Details of the walls of the Phra Ubosot

Grand Palace is open daily from 8:30 AM until 3:30 PM and entrance fee costs 500 Baht that you may book online or walk-in. There are instances that the Palace is close due to events so better check their official website for closure schedules.

Location: Na Phra Lan Road, Phranakorn (Rattanakosin)

Wat Pho

46m long Golden Reclining Buddha

Wat Pho, also known as the Temple of Reclining Buddha, is one of the oldest wat in Thailand located just about a 10-minute walk south of Grand Palace. It is known for the 15m high and 46m long golden reclining Buddha that represents the entry of Buddha into Nirvana. There are also 108 bronze bowls behind the reclining Buddha structure that represents the 108 auspicious characters of Buddha where visitors can drop coins for good fortune.

Wat Pho is open daily from 8:00 AM until 6:30 PM and entrance fee costs 200 Baht.

Location: 2 Sanam Chai Rd, Phra Borom Maha Ratchawang, Phra Nakhon, Bangkok 10200, Thailand

Wat Arun

Wat Arun as seen from the Chao Phraya River

Perhaps, my personal favorite among the temples we visited. Wat Arun, also known as The Temple of Dawn, is one of the famous landmark in Bangkok that stands in the west bank of the Chao Phraya River. Its name derived from the Hindi God, Aruna, often personified as the radiations of the rising sun.

It is said built in a Khmer architectural style having a central prang covered with colorful porcelain pieces as its main hallmark. The prangs (spire) are decorated with shells and porcelains which had been used as ballasts by boats coming from China.

A cafe inside the Wat Arun complex

I was personally in awe when I saw this temple during the daylight.
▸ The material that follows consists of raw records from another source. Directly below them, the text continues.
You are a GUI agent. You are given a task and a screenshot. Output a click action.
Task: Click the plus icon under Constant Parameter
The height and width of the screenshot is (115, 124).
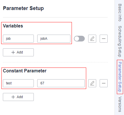[x=13, y=97]
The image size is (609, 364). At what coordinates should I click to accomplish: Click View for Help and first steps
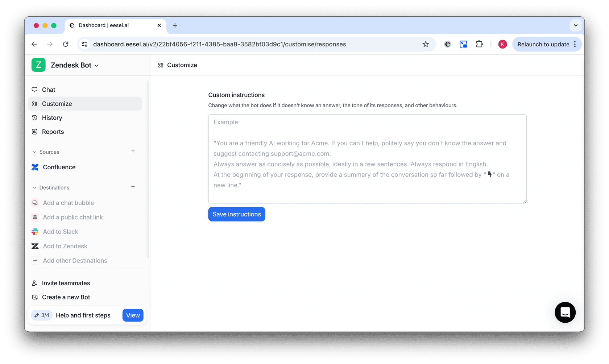[133, 315]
The temple’s beauty also illuminates during the night when its lights are turned on (got to see it from our Chao Phraya River cruise dinner). What a stunner to sight from the iconic Chao Phraya River! There are also a lot of stores outside Wat Arun that offers traditional Thai costumes for rent that ranges from 100 to 200 Baht. Wearing a traditional Thai costume could elevate your travel photos and experience.

Wat Arun is open from 8:00 AM until 6:00 PM and entrance fee costs 100 Baht that already includes a bottle of water.
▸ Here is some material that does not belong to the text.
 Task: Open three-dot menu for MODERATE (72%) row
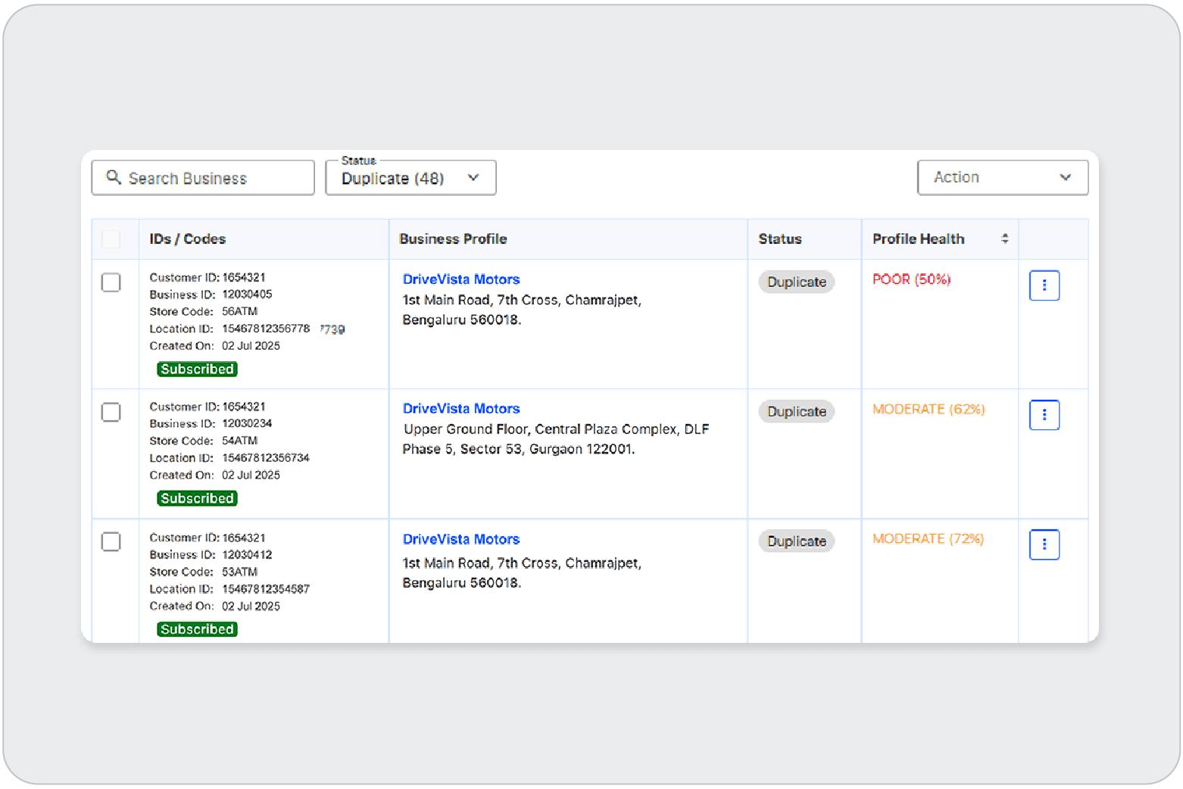1044,544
Location: 158 Thanon Wang Doem, Wat Arun, Bangkok Yai, Bangkok 10600, Thailand

How to go to these temples?

Tuktuk that flocks around the Grand Palace area

There are no near train stations on these temples so we booked a grab from our hotel going to The Grand Palace (You may opt to ride tuktuk or metered taxi). From Grand Palace, you can either walk for about 10 minutes going to Wat Pho but if you don’t want to walk, you may opt to ride a tuktuk for your convenience. In our case, we chartered a tuktuk from Grand Palace going to Wat Pho for 100 Baht good for 3-4 pax. From Wat Pho, we had an 8-minute walk going to the ferry terminal that will take you to Wat Arun on the other side of the Chao Phraya River. Ferry ride costs as 5 Baht each.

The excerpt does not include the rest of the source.